BRIEF A: Copy word for word the part of the anchor-count notes that opens with the words containing "This is a shipping-ready" and closes with "tolerance with K=5).".
BRIEF B:
Answer these questions from the anchor-count notes:
(i) How many anchors does the table recommend for mission-critical use?
(ii) What BOM cost is given for a typical Cognitum Seed?
(iii) Under R7, what anchor count is required to detect single-anchor compromise?

SUPPLIED TEXT:
Updating ADR-029's recommended configuration:

Use case	Anchor count	Expected coverage
Single-feature (presence / occupancy)	2-3	36-63%
Multi-feature (pose, vitals, count)	4-5	86-97%
Mission-critical (medical, security)	6	100%
Beyond 6	wasted	100% (no gain)

Why this matters for cost / installation

A typical Cognitum Seed costs $9-15 BOM. 4 → 5 anchors is +$9-15 + ~10 min installer time. 5 → 6 is the same cost for +3.2 pp coverage. The economic story for most consumer deployments is 5 anchors, hit the knee. Commercial / medical deployments can justify the 6-anchor configuration; consumers shouldn't.

This is a shipping-ready cost-optimisation conclusion with explicit numbers.

Composes with prior threads

• R6 (Fresnel forward model) — provides the 2D ellipse machinery R6.2.2 unions over.
• R6.2 (single-pair placement) — direct generalisation; greedy expansion to N anchors.
• R7 (mincut adversarial) — requires N ≥ 3 to detect single-link adversarial spoofing; N ≥ 4 to detect single-anchor compromise. R6.2.2's knee at N=5 happens to also satisfy R7's defensive requirement.
• R1 (CRLB) — combined with R6.2.2, gives the full sensing geometry budget: 5 anchors × R1's 25 cm ToA precision per anchor = full room-scale geometric coverage at room-pose quality.
• ADR-029 (multistatic) — direct architectural recommendation update.
• ADR-105 (federated learning) — N=5 is also "enough" for inter-node Krum aggregation (f=1 byzantine tolerance with K=5).

(Entries from a dataset)

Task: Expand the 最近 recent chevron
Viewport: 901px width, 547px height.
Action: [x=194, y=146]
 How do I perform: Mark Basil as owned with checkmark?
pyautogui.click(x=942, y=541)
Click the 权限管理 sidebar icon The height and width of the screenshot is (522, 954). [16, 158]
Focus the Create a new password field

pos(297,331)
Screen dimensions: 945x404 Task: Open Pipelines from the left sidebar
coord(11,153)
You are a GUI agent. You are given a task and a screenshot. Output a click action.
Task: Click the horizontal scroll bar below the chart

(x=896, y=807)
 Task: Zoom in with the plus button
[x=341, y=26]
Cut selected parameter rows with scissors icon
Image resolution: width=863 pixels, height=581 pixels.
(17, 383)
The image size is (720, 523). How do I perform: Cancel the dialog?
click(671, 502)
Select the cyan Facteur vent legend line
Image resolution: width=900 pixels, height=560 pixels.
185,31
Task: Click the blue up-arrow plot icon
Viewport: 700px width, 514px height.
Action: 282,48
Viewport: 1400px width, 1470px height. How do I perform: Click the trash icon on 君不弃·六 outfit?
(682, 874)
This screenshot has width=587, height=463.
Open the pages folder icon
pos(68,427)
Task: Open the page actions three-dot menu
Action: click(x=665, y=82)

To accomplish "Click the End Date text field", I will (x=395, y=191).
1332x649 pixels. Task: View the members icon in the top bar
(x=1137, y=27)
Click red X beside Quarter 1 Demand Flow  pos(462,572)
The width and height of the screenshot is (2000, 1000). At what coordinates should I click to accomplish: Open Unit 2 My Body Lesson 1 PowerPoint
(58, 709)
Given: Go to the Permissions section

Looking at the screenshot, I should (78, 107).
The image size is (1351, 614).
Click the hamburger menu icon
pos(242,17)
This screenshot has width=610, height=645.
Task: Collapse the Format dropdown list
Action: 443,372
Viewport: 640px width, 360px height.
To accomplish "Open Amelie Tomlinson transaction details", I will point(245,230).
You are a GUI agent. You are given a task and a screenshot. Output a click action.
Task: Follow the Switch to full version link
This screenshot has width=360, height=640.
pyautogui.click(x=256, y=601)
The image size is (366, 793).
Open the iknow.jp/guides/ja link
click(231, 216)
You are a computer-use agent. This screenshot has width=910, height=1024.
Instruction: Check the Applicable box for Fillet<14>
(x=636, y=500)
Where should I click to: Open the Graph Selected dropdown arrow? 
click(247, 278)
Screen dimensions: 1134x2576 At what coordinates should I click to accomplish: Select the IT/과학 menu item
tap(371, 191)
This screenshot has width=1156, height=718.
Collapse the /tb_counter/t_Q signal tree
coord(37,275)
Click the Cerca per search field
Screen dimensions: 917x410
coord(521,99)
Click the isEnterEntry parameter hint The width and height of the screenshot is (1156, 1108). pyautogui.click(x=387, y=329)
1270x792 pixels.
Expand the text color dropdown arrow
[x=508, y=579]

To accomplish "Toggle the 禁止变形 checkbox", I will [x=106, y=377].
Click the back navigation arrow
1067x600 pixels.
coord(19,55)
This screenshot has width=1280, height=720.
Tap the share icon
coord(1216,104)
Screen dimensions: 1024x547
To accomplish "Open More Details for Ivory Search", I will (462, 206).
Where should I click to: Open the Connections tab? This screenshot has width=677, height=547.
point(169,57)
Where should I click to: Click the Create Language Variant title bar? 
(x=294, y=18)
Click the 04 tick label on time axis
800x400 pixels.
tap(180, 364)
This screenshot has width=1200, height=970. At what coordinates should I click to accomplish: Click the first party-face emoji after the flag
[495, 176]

ANSWER SECTION A:
This is a shipping-ready cost-optimisation conclusion with explicit numbers.

Composes with prior threads

• R6 (Fresnel forward model) — provides the 2D ellipse machinery R6.2.2 unions over.
• R6.2 (single-pair placement) — direct generalisation; greedy expansion to N anchors.
• R7 (mincut adversarial) — requires N ≥ 3 to detect single-link adversarial spoofing; N ≥ 4 to detect single-anchor compromise. R6.2.2's knee at N=5 happens to also satisfy R7's defensive requirement.
• R1 (CRLB) — combined with R6.2.2, gives the full sensing geometry budget: 5 anchors × R1's 25 cm ToA precision per anchor = full room-scale geometric coverage at room-pose quality.
• ADR-029 (multistatic) — direct architectural recommendation update.
• ADR-105 (federated learning) — N=5 is also "enough" for inter-node Krum aggregation (f=1 byzantine tolerance with K=5).

ANSWER SECTION B:
(i) 6
(ii) $9-15
(iii) N ≥ 4